_REQUISITOS_
1. No trecho sobre Luigi Malerba, qual artifício o escritor utiliza para averiguar o caos cotidiano da modernidade?
2. Escreva a continuação do trecho sobre Luigi Malerba a partir da última frase apresentada.

_TRECHO CITADO_
%%
LUIGI MALERBA

A INVENÇÃO DO SUJEITO DOS SONHOS

Sonia Cristina Reis - UFRJ/Faculdade de Letras

Diario di un sognatore (Torino,1981, 1ª edição) é uma narrativa em que se registram, diária ou quase diariamente, acontecimentos, impressões, confissões dos sonhos do narrador. O diário fictício é o artifício que o escritor italiano Luigi Malerba (1927-1998) utiliza como instrumento para averiguar o cotidiano caos da modernidade e as contradições da História.

O enredo dessa obra não se baseia nos momentos típicos, fundamentais e precisos da vida humana, aspectos que poderiam caracterizá-lo como um romance autobiográfico. É, antes, uma narrativa em fragmentos.
%%
_MATERIAL DE ORIGEM_
%%
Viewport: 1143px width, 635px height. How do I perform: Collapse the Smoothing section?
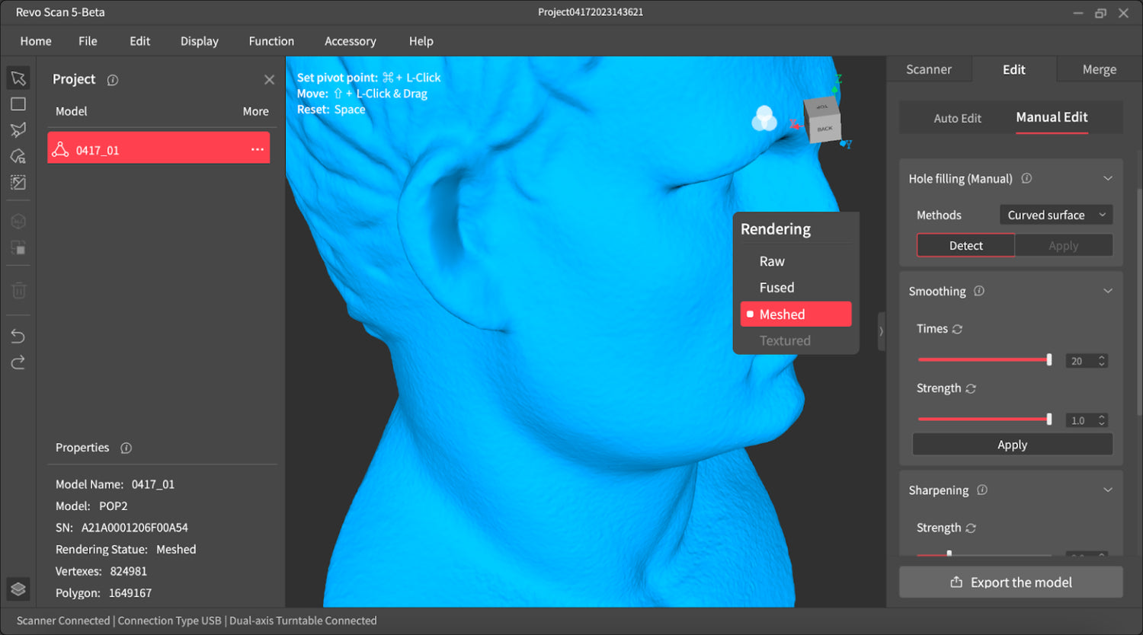(x=1107, y=290)
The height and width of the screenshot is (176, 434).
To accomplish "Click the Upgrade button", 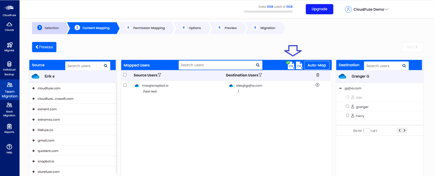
%%
_RESPOSTAS ÀS TAREFAS_
1. O diário fictício.

2.
E, nos vários fragmentos de coisas não-acontecidas, a identidade do indivíduo apresenta um sujeito da narrativa cindido, múltiplo, nômade. Este sujeito está continuamente transtornado, pois ele se condiciona a sonhar e a transcrever os próprios sonhos tidos a noite. E, às vezes, lhe acontece, pela manhã, de não os recordar. Então, a descrição dos sonhos não ocorre, dando espaço a narração sobre a frustração do narrador em relação ao objeto não sonhado. Esse problema lhe surge logo no primeiro dia. Então, o narrador, sempre entre parênteses, explica a sua desilusão de sonhador:

 

Settecamini, 31 dicembre 1978 - 1º gennaio 1979

Nessun sogno, o comunque nessuna traccia di sogno nella memoria al risveglio.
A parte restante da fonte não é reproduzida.